- [Text segment]:
= = = =
Just boxing State effectively reduces the data being copied each time from up to 15 kb to <200 b and decreases decompression time by almost 50% for a 100 i32 file. However, changing to Box<State> does seem to hurt performance a bit for the full test files, which we really don't want. I'm not sure if there's a way we can move State (or perhaps just the arrays) to the heap while avoiding a performance hit for larger files.
There might be a clever way to reorder the initialization chain so that the inner structs are initialized inside the outer structs. What do you think?
To clarify the heap allocation thing I've been attempting to describe here and in Discord (henceforth "approach 1"): we would heap allocate the large arrays (the ones with the memory arena TODOs). We would still stack allocate all the actually small types, so we wouldn't need the chase pointers to access primitive attributes of all these types.
I think Rust+LLVM are smart enough to avoid copying if we incrementally initialize structs like let foo = Foo{...}; let bar = Bar{foo, ...}, so I wouldn't worry about that.
= = = =
- [Given data]:

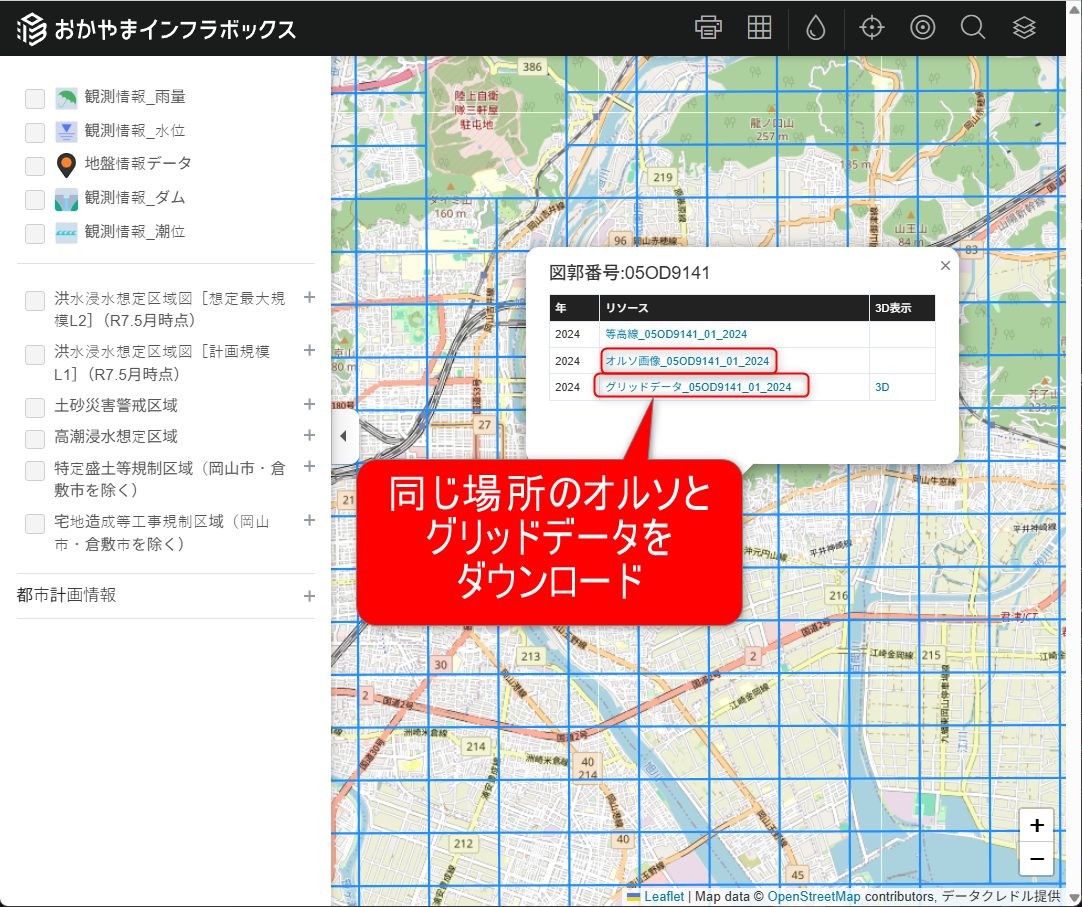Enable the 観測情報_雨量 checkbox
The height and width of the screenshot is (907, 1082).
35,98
= = = =
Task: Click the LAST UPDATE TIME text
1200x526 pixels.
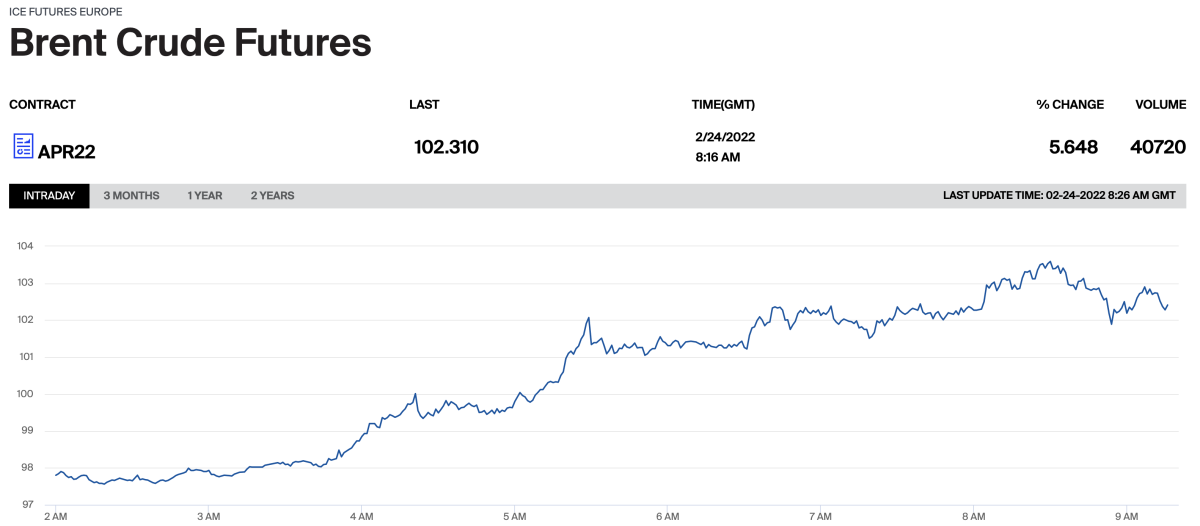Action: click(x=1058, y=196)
= = = =
- [Requests]:
1. Return the rows between the line holding "Task: Click the LAST UPDATE TIME text" and the line holding "Action: click(x=1058, y=196)", both included, with the pictures left out.
2. Resume the Rust discussion about boxing State and heap-allocating its arrays from the point where it stops.

- [Exercise results]:
1.
Task: Click the LAST UPDATE TIME text
1200x526 pixels.
Action: click(x=1058, y=196)

2.
@seanlinsley , we will be merging #286 soon, which should improve decompression time for very small datasets a lot. We achieved the improved performance by moving some structures to the heap.
When benching with --limit 100 the bottom-up views are now dominated by heap allocation and free calls.
Decompression:
Compression:
To further improve performance in scenarios with many small datasets, we could explore arenas as a way to avoid repeated heap allocations and frees.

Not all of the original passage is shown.